__Selection__:
((

# Section 4.1

:::{prf:definition} Relation
:label: relation
A relation is a set of ordered pairs.
:::

:::{prf:definition} Function
:label: function
A function is a relation in which, for each distinct value of the first component of the ordered pair, there is **exactly one** value of the second component.
:::

Functions are a special type of relation. The following is a special condition on functions.

:::{prf:definition} One-to-one Functions
:label: onetooneFunction
A function $f$ is one-to-one function if, for each element $a$ and $b$ in the domain of $f$

$$ a\ne b \implies f(a)\ne f(b)$$

That is, different values in the domain correspond to different range values.
:::

* The following set $\{(1,4),(1,5),(2,6),(3,7)\}$ is a relation but not a function since $1\to4$ and $1\to 5$.
* The following set $\{(1,4),(2,4),(3,4)\}$ is a relation and a function, but not a one-to-one function since $4$ corresponds to $1$, $2$, and $3$.
* The following set $\{(1,4),(2,5),(3,6)\}$ is a relation, a function, and a one-to-one function.

:::{prf:example}
:label: listOnetooneFunctions
* $f(x)=x$ is a one-to-one function.
* $f(x)=mx+b$ is a one-to-one function.
* $f(x)=x^2$ is not a one-to-one function since $1\ne-1$, $f(-1)=(-1)^2=1$, and $f(1)=(1)^2=1$.
* $f(x)=x^2$ with a domain of $[0,\infty)$ is a one-to-one function.
* $f(x)=x^3$ is a one-to-one function.
:::

We have the following, like the vertical line test for determining if a graph is for a function.

:::{prf:property}
:label: horLineTest
Horizontal line test for one-to-one function. A function is one-to-one if every horizontal line intersects the graph of the function at most once.

))

__Supplied material__:
((

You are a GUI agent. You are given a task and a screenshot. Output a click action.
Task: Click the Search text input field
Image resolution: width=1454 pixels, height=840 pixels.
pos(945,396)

))

__Exercises__:
(a) Write out the functions section again, starting at "# Section 4.1" and ending at "the second component.", and swap "second component" for "latter component".
(b) According to the functions section, what is a relation?
The material above is separate from the functions section.

__Responses to the exercise__:
(a)
# Section 4.1

:::{prf:definition} Relation
:label: relation
A relation is a set of ordered pairs.
:::

:::{prf:definition} Function
:label: function
A function is a relation in which, for each distinct value of the first component of the ordered pair, there is **exactly one** value of the latter component.

(b) A set of ordered pairs.